Data provided ▸
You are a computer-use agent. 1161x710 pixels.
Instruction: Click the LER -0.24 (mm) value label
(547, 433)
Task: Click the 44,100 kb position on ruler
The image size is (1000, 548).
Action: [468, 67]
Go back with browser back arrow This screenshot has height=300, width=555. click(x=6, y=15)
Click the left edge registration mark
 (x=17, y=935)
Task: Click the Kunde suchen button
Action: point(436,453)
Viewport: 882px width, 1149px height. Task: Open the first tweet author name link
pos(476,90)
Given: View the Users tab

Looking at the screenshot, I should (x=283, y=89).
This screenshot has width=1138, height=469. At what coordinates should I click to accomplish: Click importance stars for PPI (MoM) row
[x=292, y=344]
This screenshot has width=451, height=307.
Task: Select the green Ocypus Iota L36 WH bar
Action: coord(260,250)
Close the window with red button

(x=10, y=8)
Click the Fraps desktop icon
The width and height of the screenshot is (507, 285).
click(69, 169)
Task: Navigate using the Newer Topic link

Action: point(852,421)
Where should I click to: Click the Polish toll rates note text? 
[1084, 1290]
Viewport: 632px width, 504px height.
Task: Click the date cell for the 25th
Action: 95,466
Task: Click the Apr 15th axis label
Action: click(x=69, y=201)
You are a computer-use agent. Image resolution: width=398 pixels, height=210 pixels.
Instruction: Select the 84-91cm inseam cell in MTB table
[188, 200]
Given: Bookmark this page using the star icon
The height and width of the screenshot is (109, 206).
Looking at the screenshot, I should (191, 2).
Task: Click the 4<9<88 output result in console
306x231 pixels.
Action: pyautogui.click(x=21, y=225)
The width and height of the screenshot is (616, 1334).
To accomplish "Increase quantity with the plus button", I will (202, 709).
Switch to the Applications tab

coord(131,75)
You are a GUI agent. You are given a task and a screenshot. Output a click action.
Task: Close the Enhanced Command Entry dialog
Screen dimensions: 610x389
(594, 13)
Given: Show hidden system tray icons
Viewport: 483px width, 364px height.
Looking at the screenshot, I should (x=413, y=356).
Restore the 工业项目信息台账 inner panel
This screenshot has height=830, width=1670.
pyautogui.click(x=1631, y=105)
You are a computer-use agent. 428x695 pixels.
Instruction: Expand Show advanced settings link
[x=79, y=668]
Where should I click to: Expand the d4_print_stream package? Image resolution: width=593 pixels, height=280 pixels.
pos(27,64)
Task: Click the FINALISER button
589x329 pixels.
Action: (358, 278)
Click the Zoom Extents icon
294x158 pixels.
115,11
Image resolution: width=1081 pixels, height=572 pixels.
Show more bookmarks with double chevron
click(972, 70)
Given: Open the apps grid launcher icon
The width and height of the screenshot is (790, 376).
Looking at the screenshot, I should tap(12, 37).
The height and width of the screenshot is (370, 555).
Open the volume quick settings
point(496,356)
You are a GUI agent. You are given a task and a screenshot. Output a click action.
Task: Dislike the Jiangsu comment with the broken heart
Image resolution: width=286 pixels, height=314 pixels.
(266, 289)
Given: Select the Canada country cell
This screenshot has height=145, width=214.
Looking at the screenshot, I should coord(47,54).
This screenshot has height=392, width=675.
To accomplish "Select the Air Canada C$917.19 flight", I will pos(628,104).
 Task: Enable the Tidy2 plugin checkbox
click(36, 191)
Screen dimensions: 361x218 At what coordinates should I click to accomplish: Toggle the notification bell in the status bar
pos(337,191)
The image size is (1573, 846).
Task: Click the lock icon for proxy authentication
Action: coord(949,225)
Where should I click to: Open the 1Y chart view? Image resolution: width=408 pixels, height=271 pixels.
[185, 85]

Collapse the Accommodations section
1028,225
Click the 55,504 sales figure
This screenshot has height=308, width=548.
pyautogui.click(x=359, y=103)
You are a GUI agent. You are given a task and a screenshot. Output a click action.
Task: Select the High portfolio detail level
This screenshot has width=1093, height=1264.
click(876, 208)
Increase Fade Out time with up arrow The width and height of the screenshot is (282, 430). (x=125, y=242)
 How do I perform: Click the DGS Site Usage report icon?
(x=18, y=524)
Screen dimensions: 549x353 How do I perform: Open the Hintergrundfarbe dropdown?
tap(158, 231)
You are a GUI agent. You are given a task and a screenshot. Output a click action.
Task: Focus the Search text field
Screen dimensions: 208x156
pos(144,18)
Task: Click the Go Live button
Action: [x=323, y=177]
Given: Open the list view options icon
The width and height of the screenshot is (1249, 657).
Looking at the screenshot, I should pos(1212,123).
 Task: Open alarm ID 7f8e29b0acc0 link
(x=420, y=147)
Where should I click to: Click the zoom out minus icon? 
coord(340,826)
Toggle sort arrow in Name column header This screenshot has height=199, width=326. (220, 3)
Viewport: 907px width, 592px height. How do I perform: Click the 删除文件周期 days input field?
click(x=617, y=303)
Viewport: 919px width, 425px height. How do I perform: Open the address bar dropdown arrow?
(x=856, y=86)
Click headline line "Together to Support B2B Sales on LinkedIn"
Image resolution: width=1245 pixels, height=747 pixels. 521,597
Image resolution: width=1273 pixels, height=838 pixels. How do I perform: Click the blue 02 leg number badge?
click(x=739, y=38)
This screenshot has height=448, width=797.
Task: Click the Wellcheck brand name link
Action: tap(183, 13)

Directive ▸
Report how many lines in the items above contain the word "dimensions". Give only the number.

Output of the task ▸
4